Genetic testing can reveal a molecular diagnosis in 20–40% of patients with inborn errors of immunity (IEI) such as predominantly antibody deficiencies (PAD), though this varies by IEI type and other factors. In patients with PAD, we hypothesize that there are clinical and epidemiologic characteristics that predict the probability of determining a molecular etiology with genetic testing.

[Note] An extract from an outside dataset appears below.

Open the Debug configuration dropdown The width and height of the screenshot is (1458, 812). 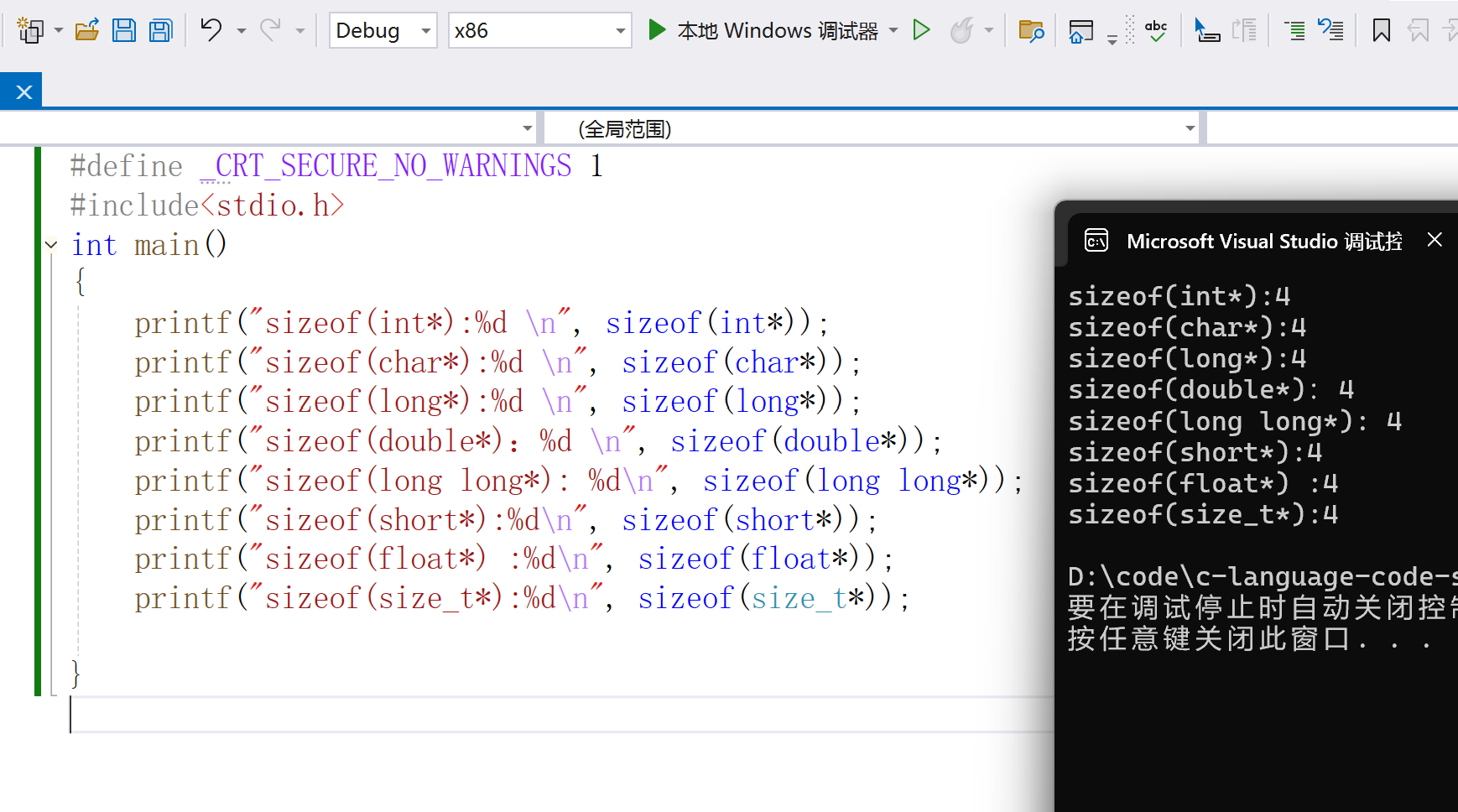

We analyzed clinical characteristics of all patients with PAD diagnoses seen by immunology at a tertiary care academic medical center who underwent genetic testing. Exclusion criteria included patients with other non-PAD IEI diagnoses and genetic testing that did not assess PAD genes. PAD diagnoses, infections, and comorbidities were determined using ICD9/10 codes.
We identified 640 patients, of which 42% were female and 69% identified as white, non-Hispanic, or Latino. Median age at PAD diagnosis was 6.0 years (interquartile range [IQR] 2, 10). The first immunology evaluation was in the inpatient setting in 43% of patients. Patients had non-mutually exclusive PAD diagnoses of hypogammaglobulinemia (75%); antibody deficiency with near-normal immunoglobulins or hyperimmunoglobulinemia (28%); other immunodeficiencies with PAD (25%); common variable immunodeficiency (24%); selective IgA deficiency (15%); and immunodeficiency with PAD, unspecified (14%). Median age at genetic testing was 7 years (IQR 3,13) and included whole exome (64%), immunodeficiency panel (32%), whole genome (6%), and single gene (4%) sequencing. The number of patients with genetic testing has increased thirteen-fold over the last ten years. Evaluation with whole-genome sequencing has increased ten-fold over the last three years. Infection diagnoses were identified in the majority of patients with bacterial (15%), viral (13%), and fungal (6.3%) etiologies most classified. Acute otitis media (28%), pneumonia (24%), and acute sinusitis (9%) were identified. Most common comorbidity diagnoses by organ system were blood and blood-forming organs (75%), respiratory (38%), skin and subcutaneous tissue (18%), and nervous system (12%). Noninfectious complications were identified with lymphoproliferation (13%), autoimmune conditions (6.6%), bronchiectasis (5.6%), pulmonary fibrosis or interstitial lung disease (2.8%), and enteritis or colitis (0.9%). Hematologic malignancy was seen in 1.3% of patients.
Future investigation will include assessing clinical predictors of determining a molecular etiology for predominantly antibody deficiencies in those undergoing genetic testing.